Neural models that do not rely on pre-training have excelled in the keyphrase generation task with large annotated datasets. Meanwhile, new approaches have incorporated pre-trained language models (PLMs) for their data efficiency. However, there lacks a systematic study of how the two types of approaches compare and how different design choices can affect the performance of PLM-based models. To fill in this knowledge gap and facilitate a more informed use of PLMs for keyphrase extraction and keyphrase generation, we present an in-depth empirical study. Formulating keyphrase extraction as sequence labeling and keyphrase generation as sequence-to-sequence generation, we perform extensive experiments in three domains. After showing that PLMs have competitive high-resource performance and state-of-the-art low-resource performance, we investigate important design choices including in-domain PLMs, PLMs with different pre-training objectives, using PLMs with a parameter budget, and different formulations for present keyphrases. Further results show that (1) in-domain BERT-like PLMs can be used to build strong and data-efficient keyphrase generation models; (2) with a fixed parameter budget, prioritizing model depth over width and allocating more layers in the encoder leads to better encoder-decoder models; and (3) introducing four in-domain PLMs, we achieve a competitive performance in the news domain and the state-of-the-art performance in the scientific domain.

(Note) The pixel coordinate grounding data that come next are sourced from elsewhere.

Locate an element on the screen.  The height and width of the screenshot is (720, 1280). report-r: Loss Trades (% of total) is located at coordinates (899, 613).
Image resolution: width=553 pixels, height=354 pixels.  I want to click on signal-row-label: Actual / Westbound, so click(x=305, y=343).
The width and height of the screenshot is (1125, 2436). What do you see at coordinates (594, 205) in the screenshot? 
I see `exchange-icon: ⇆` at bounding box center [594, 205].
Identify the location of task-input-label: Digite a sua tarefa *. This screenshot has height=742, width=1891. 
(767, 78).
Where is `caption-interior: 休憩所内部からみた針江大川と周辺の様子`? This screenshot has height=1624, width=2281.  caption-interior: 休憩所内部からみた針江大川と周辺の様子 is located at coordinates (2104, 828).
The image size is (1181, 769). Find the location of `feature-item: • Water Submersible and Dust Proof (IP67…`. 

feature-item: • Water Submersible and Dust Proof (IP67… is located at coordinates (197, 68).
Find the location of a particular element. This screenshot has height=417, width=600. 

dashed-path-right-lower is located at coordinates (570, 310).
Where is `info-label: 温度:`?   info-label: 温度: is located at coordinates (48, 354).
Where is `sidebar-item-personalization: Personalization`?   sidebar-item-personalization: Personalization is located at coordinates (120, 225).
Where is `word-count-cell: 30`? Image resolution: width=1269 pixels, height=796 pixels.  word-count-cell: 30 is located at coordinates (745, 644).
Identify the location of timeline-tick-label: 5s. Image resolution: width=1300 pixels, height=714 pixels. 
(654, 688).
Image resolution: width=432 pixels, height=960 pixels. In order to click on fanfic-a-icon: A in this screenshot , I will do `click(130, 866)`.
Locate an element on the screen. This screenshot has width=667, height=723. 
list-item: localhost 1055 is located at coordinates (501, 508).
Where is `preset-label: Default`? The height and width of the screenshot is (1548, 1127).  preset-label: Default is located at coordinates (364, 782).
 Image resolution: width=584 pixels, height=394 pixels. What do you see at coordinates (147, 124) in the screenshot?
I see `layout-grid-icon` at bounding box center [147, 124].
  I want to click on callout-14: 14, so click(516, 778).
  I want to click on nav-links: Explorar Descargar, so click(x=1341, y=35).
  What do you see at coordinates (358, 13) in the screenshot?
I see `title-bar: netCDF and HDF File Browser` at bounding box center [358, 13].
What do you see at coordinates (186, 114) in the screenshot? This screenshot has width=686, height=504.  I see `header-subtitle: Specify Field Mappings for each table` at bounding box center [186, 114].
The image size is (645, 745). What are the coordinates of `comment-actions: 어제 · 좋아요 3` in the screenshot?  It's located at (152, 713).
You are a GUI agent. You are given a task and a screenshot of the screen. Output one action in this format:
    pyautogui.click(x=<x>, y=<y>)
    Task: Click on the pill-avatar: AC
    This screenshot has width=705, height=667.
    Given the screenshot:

翻译：不依赖预训练的神经模型在拥有大规模标注数据集的关键词生成任务中表现出色。同时，新方法引入了预训练语言模型（PLMs）以提升数据效率。然而，目前缺乏对这两类方法如何比较、以及不同设计选择如何影响基于PLM模型性能的系统性研究。为填补这一知识空白并促进对PLM用于关键词抽取和关键词生成的更明智使用，我们提出了一项深入的实证研究。将关键词抽取形式化为序列标注任务、关键词生成为序列到序列生成任务，我们在三个领域进行了广泛实验。在证明PLM在高资源场景下具有竞争力、在低资源场景下达到最先进性能后，我们进一步研究了关键设计选择，包括领域内PLM、具有不同预训练目标的PLM、使用参数预算约束的PLM，以及针对现有关键词的不同形式化方法。进一步结果显示：（1）领域内类BERT的PLM可用于构建强大且数据高效的关键词生成模型；（2）在固定参数预算下，优先增加模型深度而非宽度，并在编码器中分配更多层可得到更优的编码器-解码器模型；（3）引入四种领域内PLM，我们在新闻领域取得具有竞争力的性能，并在科学领域达到最先进性能。